ЗАДАНИЕ - Воспроизведите дословно отрывок из приведенного ниже интервью о службе на подводной лодке, начиная со слов «Личный опыт» и продолжая вплоть до слов «из исторических аварий...» включительно.

Личный опыт
16.08.2017
Владимир Соколов
Президент Русской общины Латвии (РОЛ)
Спастись с глубины 100 метров
Теоретически можно, а практически...
-
Участники дискуссии:
-
Последняя реплика:
«Поймите правильно, я давно живу другими интересами, за 28 последних лет многое стерлось в памяти», — Владимир Соколов действительно многим в Латвии знаком своей общественной активностью (он — глава Русской общины Латвии). Но в беседе с Еленой Слюсаревой с удовольствием вспомнил проведенные глубоко под водой «важные годы жизни», хотя на них и выпала одна из исторических аварий...
В 91-м Соколов демобилизовался в звании капитана 2-го ранга (что в сухопутных войсках соответствует званию подполковника). Служил на Камчатке и на Северном флоте — 15 лет: «У нас ввиду особых условий службы год шел за два, поэтому в 40 лет у меня было 35 лет выслуги».
Под водой он был инженер-механик, специалист по атомным установкам — по реакторам, турбинам.
— Я слышала, в подводники набирают по росту — таких, чтоб пониже. Вы, Владимир, явное исключение — слишком же высокий.
— Этим моментом я специально интересовался перед поступлением в училище, Севастопольское военно-морское, я — 1,91 см. Оказалось, верхнего ограничения нет, а ниже 1,45 м в подводники не брали.
— Разве это логично? Наверняка там низкие потолки.
— Согласен, с высоким ростом на подлодке тяжело, но тело быстро запоминает физическое расположение предметов. Лодки, в принципе, устроены одинаково, но на каждой свои частности. Когда впервые бежишь по новой лодке, всеми частями тела задеваешь разные предметы и углы. Но через две-три такие пробежки инстинктивно лавируешь, тело в нужных местах изгибается само, запомнив маршрут.
— Каждый, ударившись однажды головой о дверной косяк, запоминает его надолго.
— Там не только головой ударяешься. Соединение между отсеками — это труба диаметром 80 сантиметров (выходной люк — 70). В отсеках стоят механизмы, где попросторнее я приноравливался делать зарядку. Чтобы пролезть из отсека в эти круглые дырки тоже нужны навыки сгибаться правильно — двигаться руками вперед. К концу службы, когда меня прихватывал радикулит и невозможно было согнуться, ребята иной раз на руках передавали меня по трубе из отсека в отсек, как бревно.

Записи о целевых позициях:
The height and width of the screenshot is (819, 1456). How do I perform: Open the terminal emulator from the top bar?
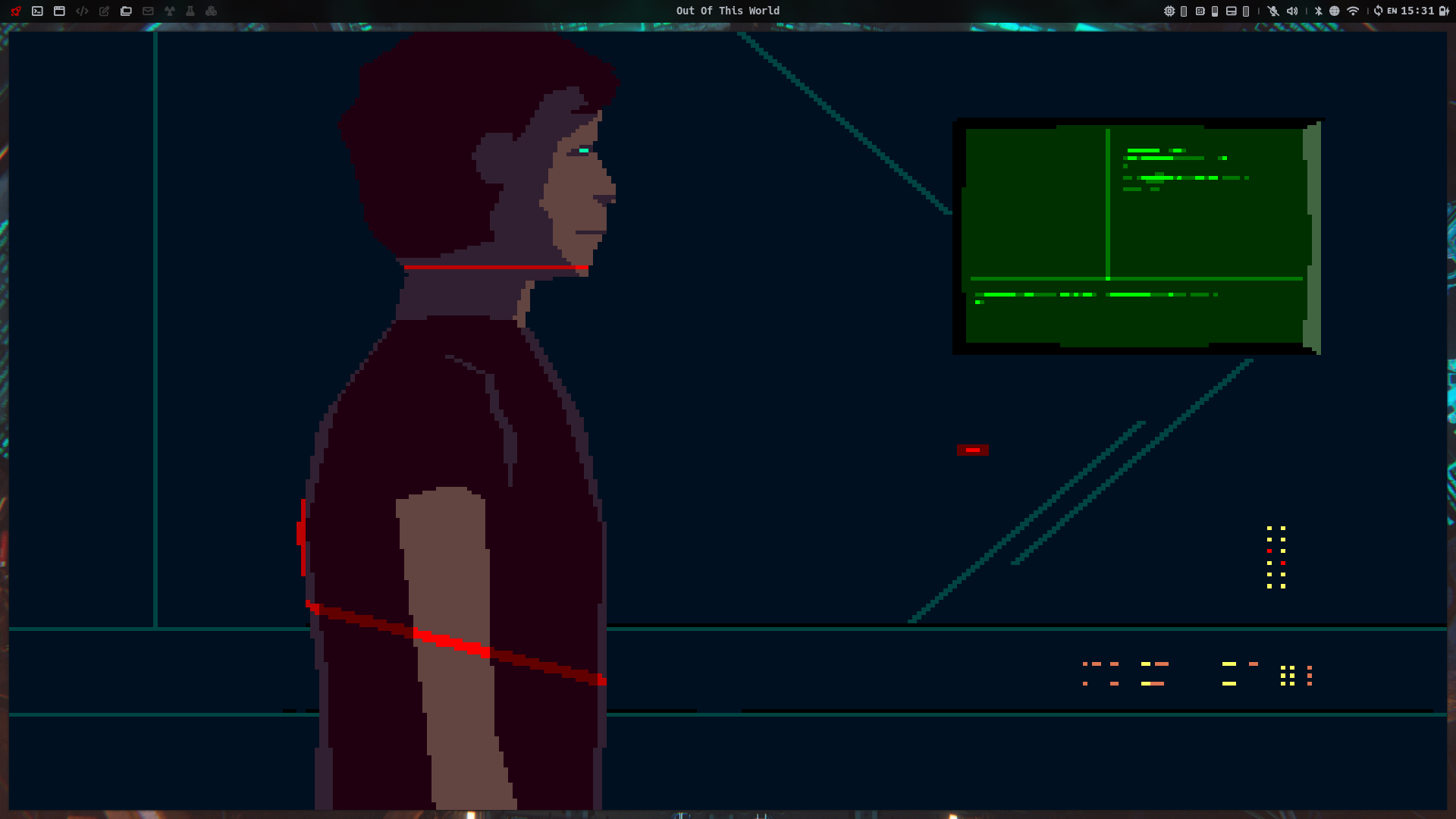(37, 11)
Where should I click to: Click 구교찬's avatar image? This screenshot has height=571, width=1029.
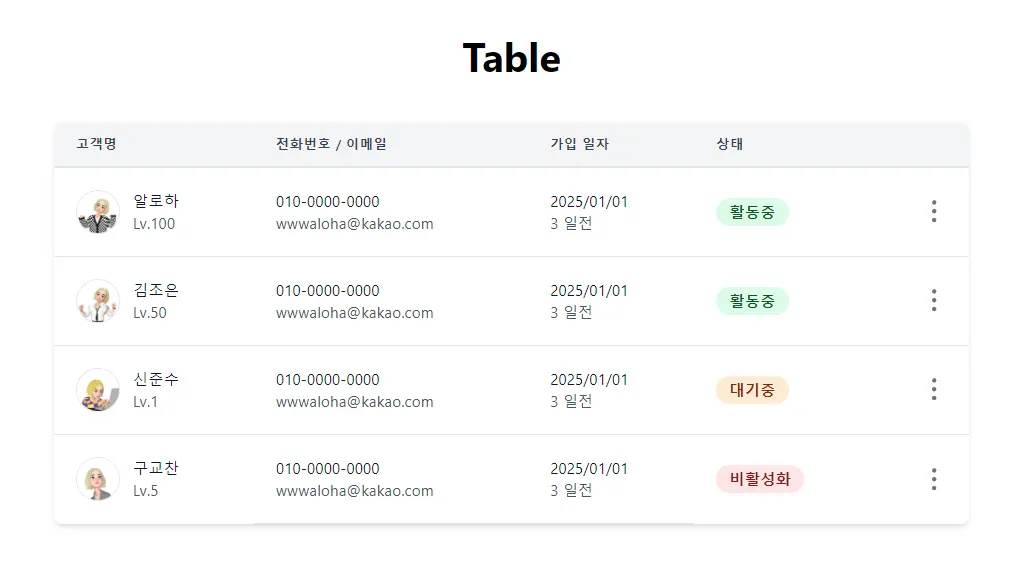coord(98,479)
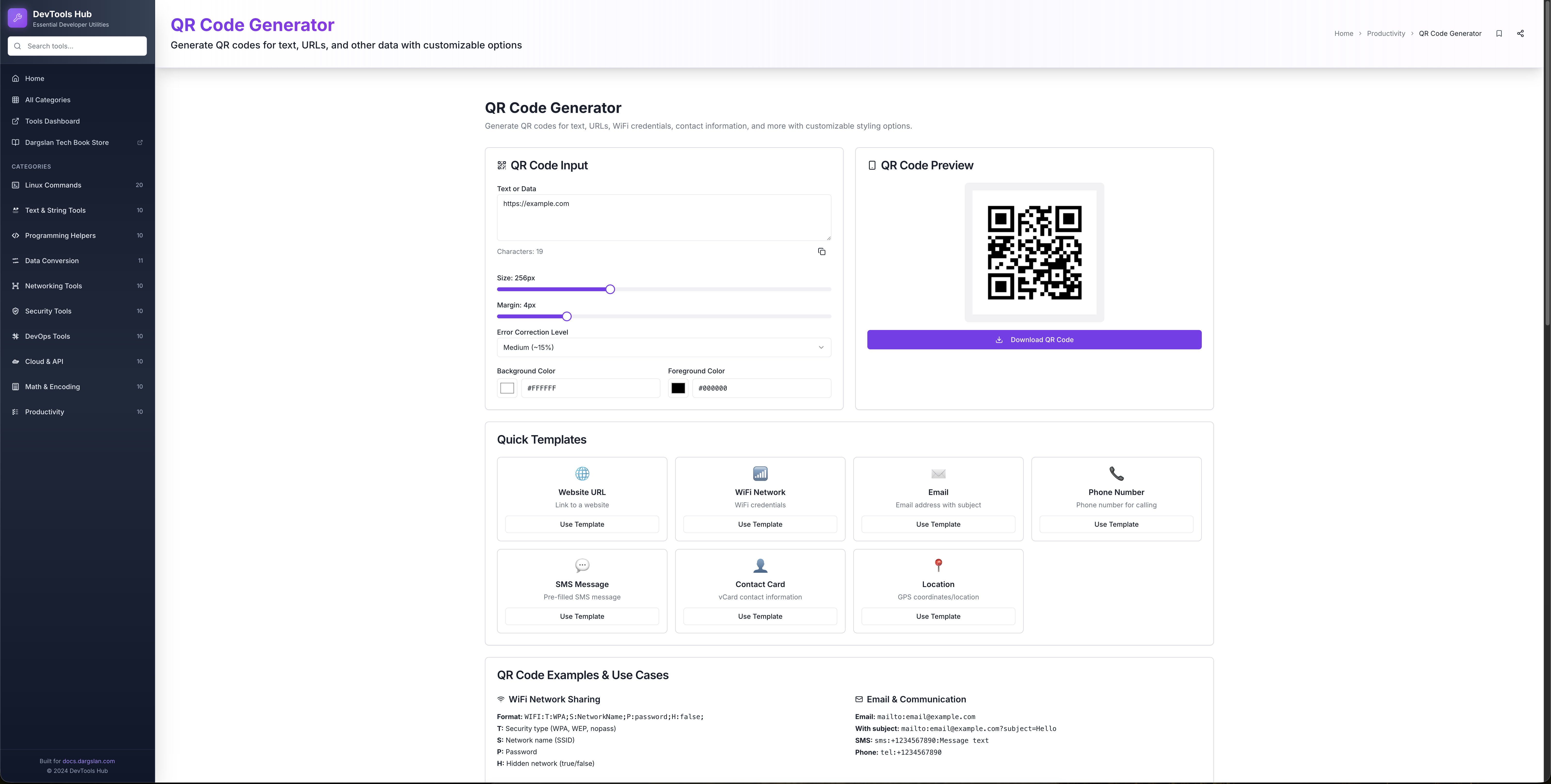Use the SMS Message template

pyautogui.click(x=582, y=616)
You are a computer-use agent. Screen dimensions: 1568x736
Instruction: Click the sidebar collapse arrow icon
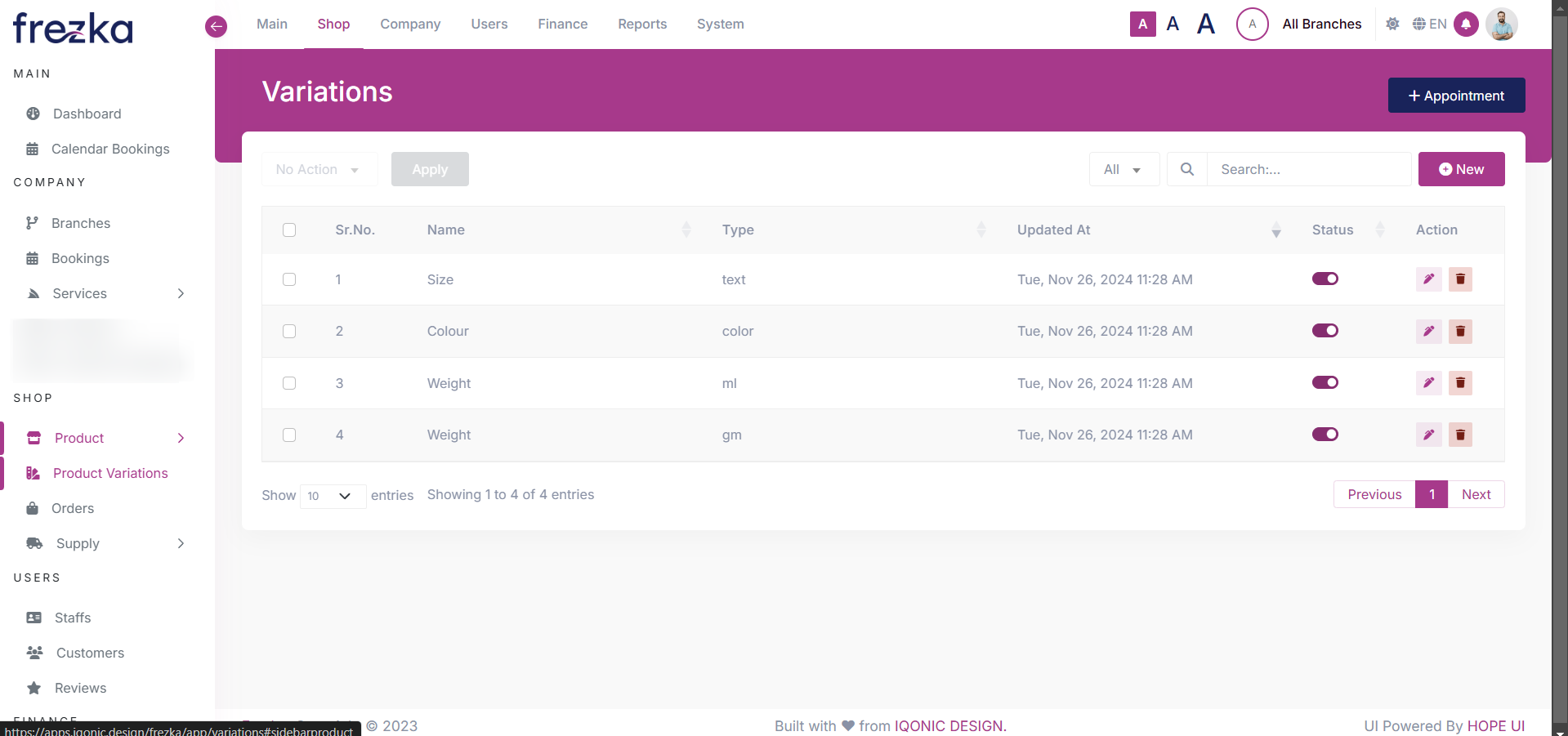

ПИСЬМЕННЫЙ ОТВЕТ -
Личный опыт
16.08.2017
Владимир Соколов
Президент Русской общины Латвии (РОЛ)
Спастись с глубины 100 метров
Теоретически можно, а практически...
-
Участники дискуссии:
-
Последняя реплика:
«Поймите правильно, я давно живу другими интересами, за 28 последних лет многое стерлось в памяти», — Владимир Соколов действительно многим в Латвии знаком своей общественной активностью (он — глава Русской общины Латвии). Но в беседе с Еленой Слюсаревой с удовольствием вспомнил проведенные глубоко под водой «важные годы жизни», хотя на них и выпала одна из исторических аварий...